Of course, recent years are not necessarily predictive of the future. The 2000s saw healthy life expectancy improving at a rate that, if returned to and sustained to 2035, would put the government on track to more than meet their target of a 5-year boost to healthy life expectancy.
Clearly there is significant uncertainty as to what future trends in healthy life expectancy may be. But we shouldn’t overlook the sharp shift in the pattern in healthy life expectancy improvements since the turn of the decade, something that demands closer attention and examination.
Reducing inequalities in healthy life expectations
Rightly, the government’s mission is not just about absolute increases, but reducing inequalities too. That’s important because of the wide – more than 18-year-old – gap in healthy life expectations between the 10% most and least deprived areas. Reducing this gap could boost the average and help fulfill their ambition.
Improvements in healthy life expectations have also varied, and have been reversed for some groups. Within areas with similar levels of deprivation, there are wide disparities in outcomes. This suggests the right policy mix can help drive improvements (even accounting for existing conditions).

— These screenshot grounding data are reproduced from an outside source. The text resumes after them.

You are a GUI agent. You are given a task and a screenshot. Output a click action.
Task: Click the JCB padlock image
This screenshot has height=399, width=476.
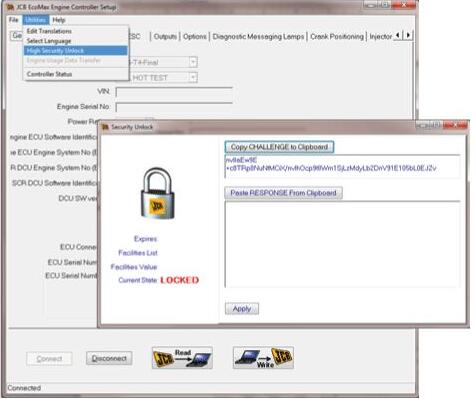pos(158,193)
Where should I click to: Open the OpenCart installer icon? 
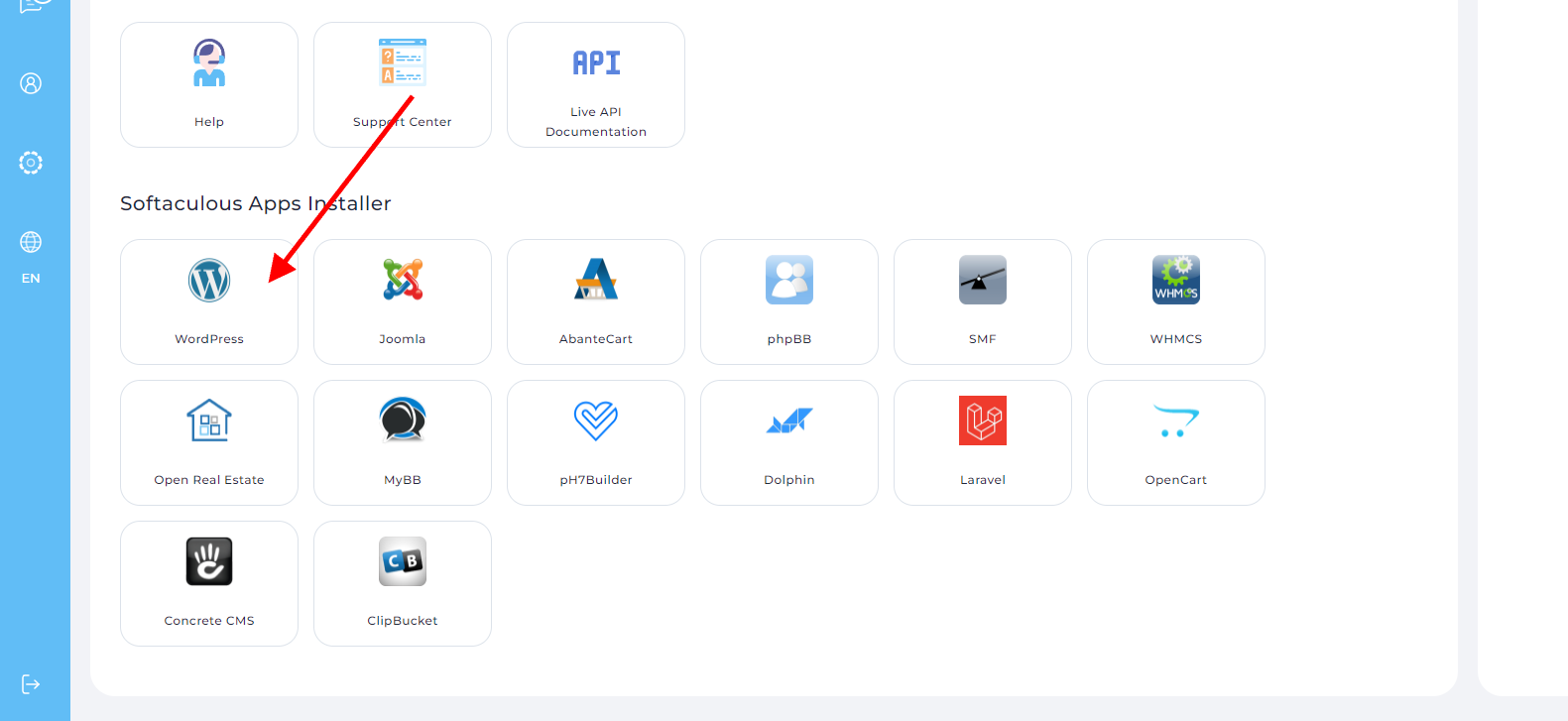point(1176,421)
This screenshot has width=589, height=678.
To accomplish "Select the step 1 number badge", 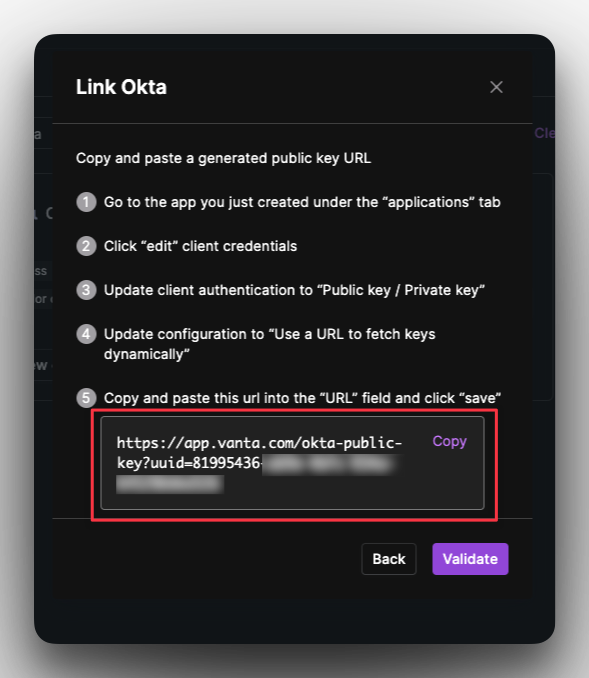I will point(86,202).
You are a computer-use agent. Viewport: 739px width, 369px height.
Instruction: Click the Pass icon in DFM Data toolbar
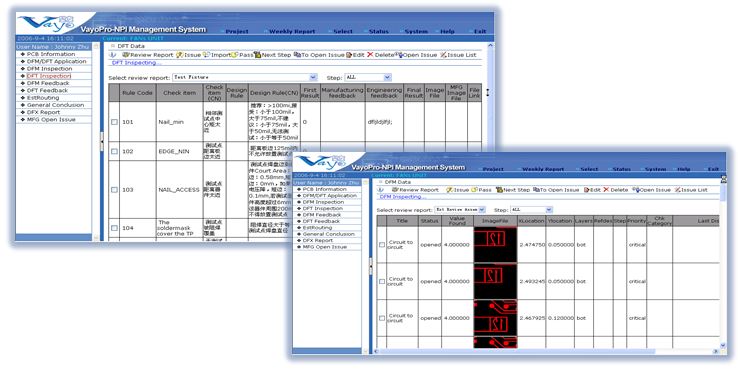[x=475, y=190]
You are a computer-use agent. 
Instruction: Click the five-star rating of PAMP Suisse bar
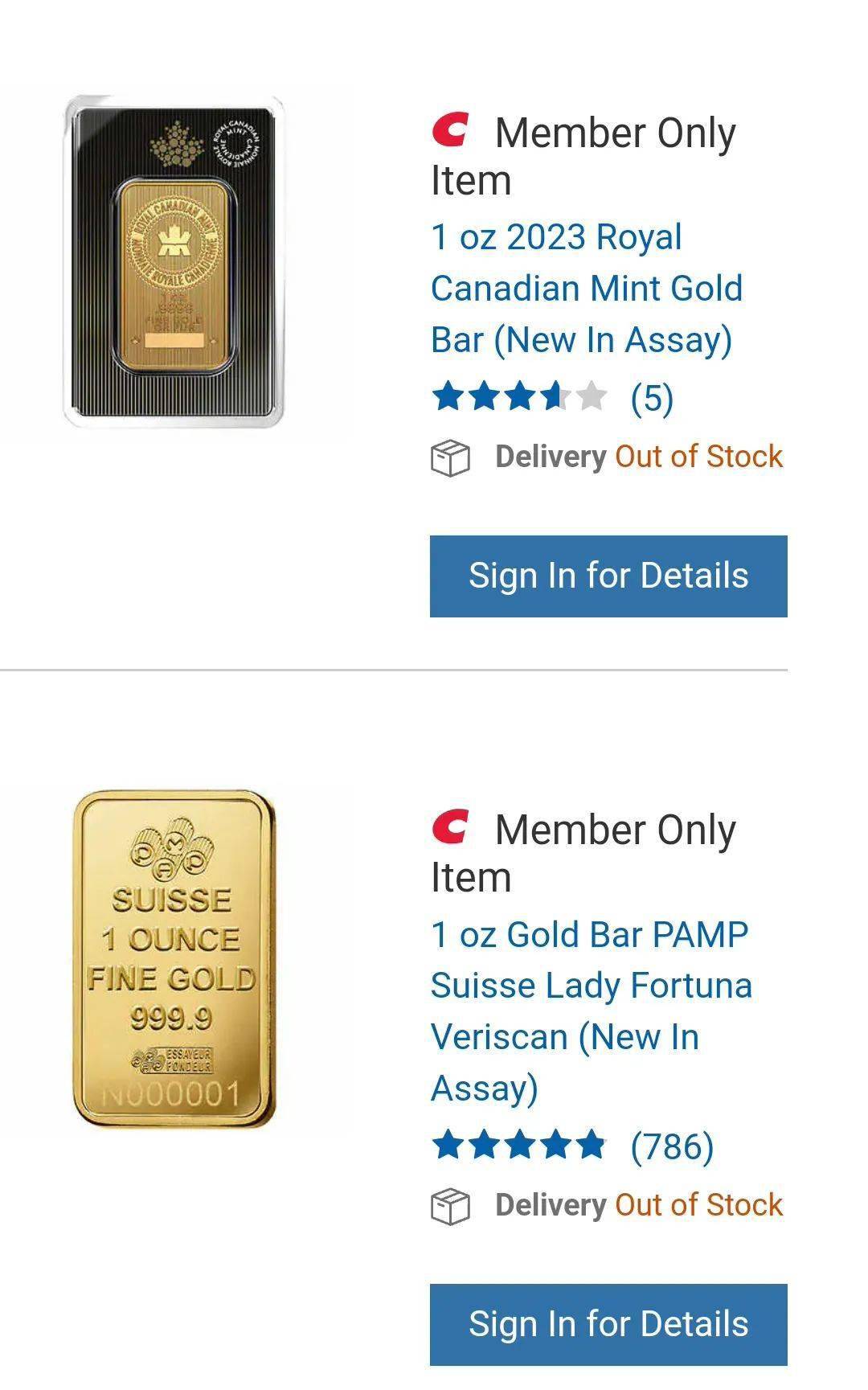(x=519, y=1146)
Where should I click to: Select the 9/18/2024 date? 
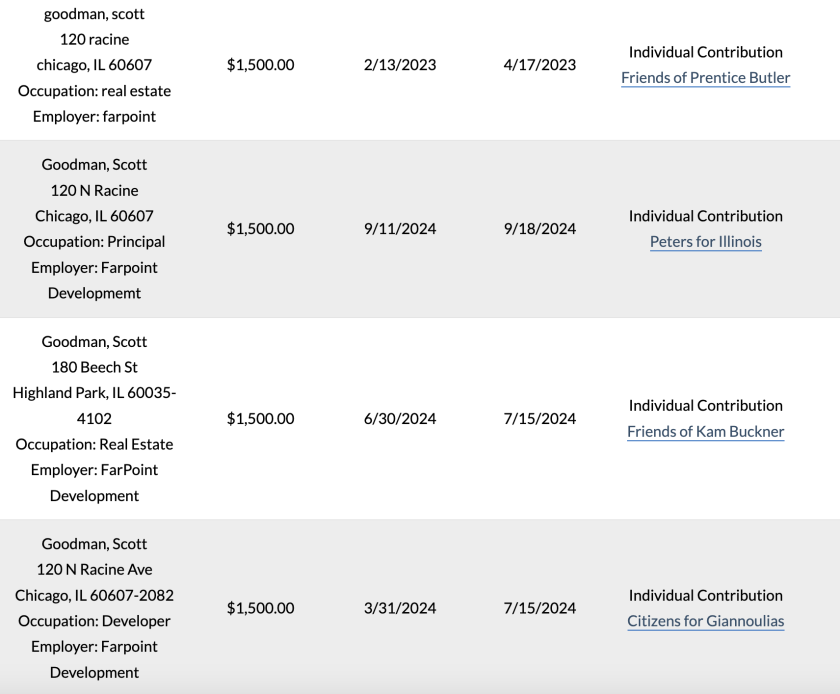(540, 229)
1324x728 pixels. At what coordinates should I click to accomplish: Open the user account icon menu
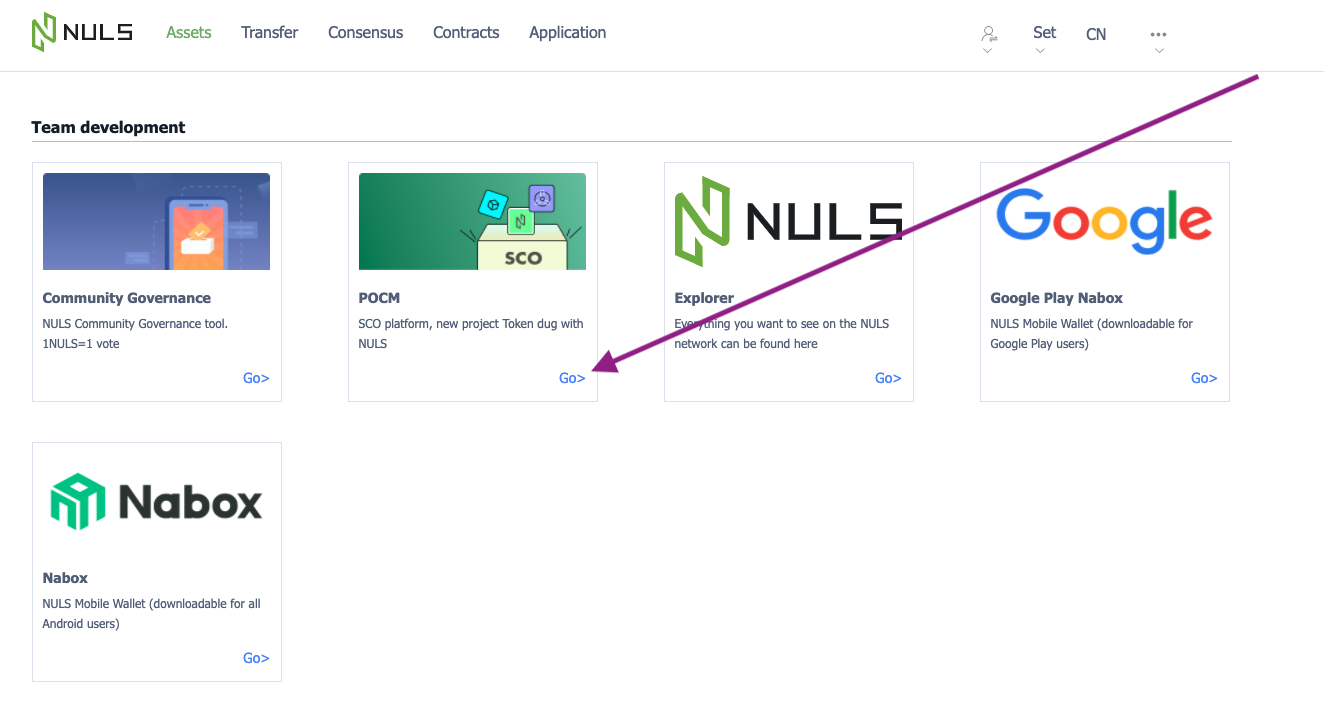pos(988,33)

Prevention: government priorities (and parameters)
So where should the government start if they are to boost the nation’s health and make credible the long-term aim of treating our health as an asset?
The shift in the policy narrative towards recognizing health as an asset is welcome, but it needs to be backed by a shift in investment. For much of this decade, many of the other areas of spending that create good health, and sitting outside the NHS, have seen major funding cuts. Paying more attention to the long-term consequences of any fiscal settlement on health will be key.
One area to watch is the public health grant, which plays an important role in improving and maintaining the population’s health. Real term, per capita funding of the grant is set to fall by 25% between 2015/16 and 2020/21. Halting this trend is a crucial place to start, but other government areas, such as social security, are important too.
Naturally, it is the conditions in which we live that are the strongest determinants of our health – as my colleagues have explored in What makes us healthy?. Improving these conditions requires the right mix of regulation, ‘polluter pays’-style tax design, and provision of information. With such a wide range of factors influencing health, cross-government and cross-sector action is vital. Ensuring effective change and embedding a health focus in all government decision-making will require more than rhetoric.
One possibility is a legislative commitment to improving health. This approach is already in place in Wales through the Future Generations Act, and is currently being promoted by Labour. Another move could be to widen key government metrics of success to include indicators of health, wellbeing and our wider prosperity (not just GDP-based measures) – as New Zealand’s first Wellbeing Budget does. Whatever the mechanism, embedding long-term decision-making at the heart of government is key.
There are clear limits on what central government can achieve alone. With the places we live in so key to our health, recognizing the role of local governments to find the right interventions at a regional level is important. It’s also crucial to reach beyond government: involving communities in creating activity to support their health; and ensuring businesses support the health of their employees and consider the wider contribution they can make to health.
Every sector needs to treat our health as an asset that underpins our prosperity. A comprehensive shift in approach is needed to create healthier lives for people in the UK – it will need a bold approach from the new Prime Minister and his government.
David Finch (@davidfinchRF) is a Senior Fellow at the Health Foundation.
Notes
- Definitions of healthy life expectancy changed over the period 2001–11. The analysis takes the longest most recent consistent time series available (from 2009–11) and applies the historic proportional change in HLE between 2000–02 and 2009–11 for our upper-case scenario.